While many users are used to using OneDrive and SharePoint Online in concert, it’s important to note that sharing is not the same in both environments (which is one of the key reasons that external sharing settings in each can be dictated independently).
SharePoint Online has the benefit of allowing admins to assign external sharing settings on a site by site basis, so that the ability of users to share with those outside the organization is ultimately tethered to what sites they have access to, what site the content in question is stored in, and what the settings of that individual site are.
OneDrive on the other hand takes more of an “all or nothing approach,” meaning that if one individual needs the settings on OneDrive to allow sharing with anonymous users, all other people who have access to that OneDrive environment will be able to share anonymously. In OneDrive, sharing permissions cannot be dictated on an individual level. Rather, the assigned setting will initially be “global,” and then an admin will have to go through—user by user—to disable their sharing capabilities.
What many organizations will do in these situations is create a new SPO site of which that user who requires such broad external sharing is the only member. That way, those anonymous user sharing permissions can be assigned to that site and that site alone. Albeit an imperfect solution, it maintains security and makes it easier on admins to keep track of sharing behaviors.

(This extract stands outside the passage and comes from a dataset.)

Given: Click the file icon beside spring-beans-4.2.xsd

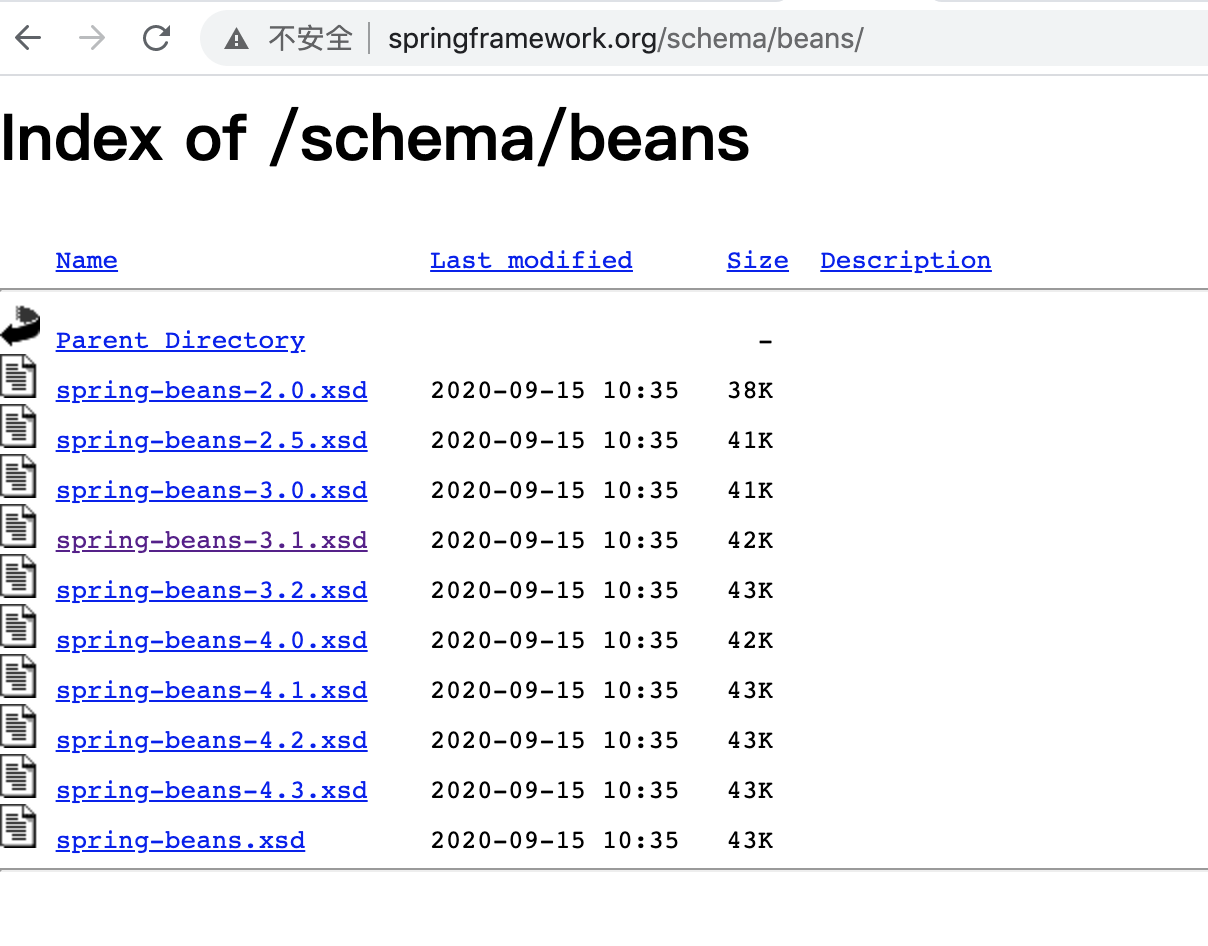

It is possible to change these settings after a link has been sent, simply by going in to the sharing settings in your SPO or OneDrive. Likewise, it is possible to remove external users–individually or by type–at any point in the sharing process. These changes will take place immediately upon refresh, and making use of them in the face of suspicious behavior or when it’s simply not necessary for an external user to have access to the content anymore can be extremely important to maintaining security and compliance. The flexibility and manageability of secure external sharing links in OneDrive and SharePoint Online provide one of the simplest and most powerful solutions for external sharing.
It’s essential to keep an eye on what you’ve shared, and what permissions on that content you’ve granted. In short, sharing can’t just be a “set it and forget it” situation. Admins having an ongoing sense of what their users have shared, and when it might be time to end the sharing of that file, folder, or site ensures that sensitive information isn’t improperly accessed or changed, and that collaboration is limited to the scenario and time frame that it’s appropriate.
Proper External Sharing is Vital for Security
It should go without saying that keeping a close watch on the aforementioned settings is an absolute necessity, and can have major ramifications within your organization, especially with regards to content safety and overall compliance. Understanding how different content is being shared by different users can make a major difference when it comes to protecting sensitive information; and the more vigilant and attuned admins are to their options, the more likely they are to notice suspicious sharing behaviors that could potentially jeopardize their organization.
OneDrive and SharePoint Online make it easier than ever for users to share, and for admins to control how sharing is conducted. With the myriad choices at their disposal, all members of a business are empowered to work with important external users without unnecessary or damaging missteps.
Collaboration and sharing are a major facet of cloud storage solutions, and Microsoft understands how these needs go hand in hand with security and compliance. This relationship is clearly and comprehensively reflected in the external sharing options in both the OneDrive and SharePoint Online platforms. The end result? Users and admins can work together to make certain that what needs to be shared is shared properly, and what shouldn’t be shared remains secure.
If you ask us, it’s a pretty winning combination.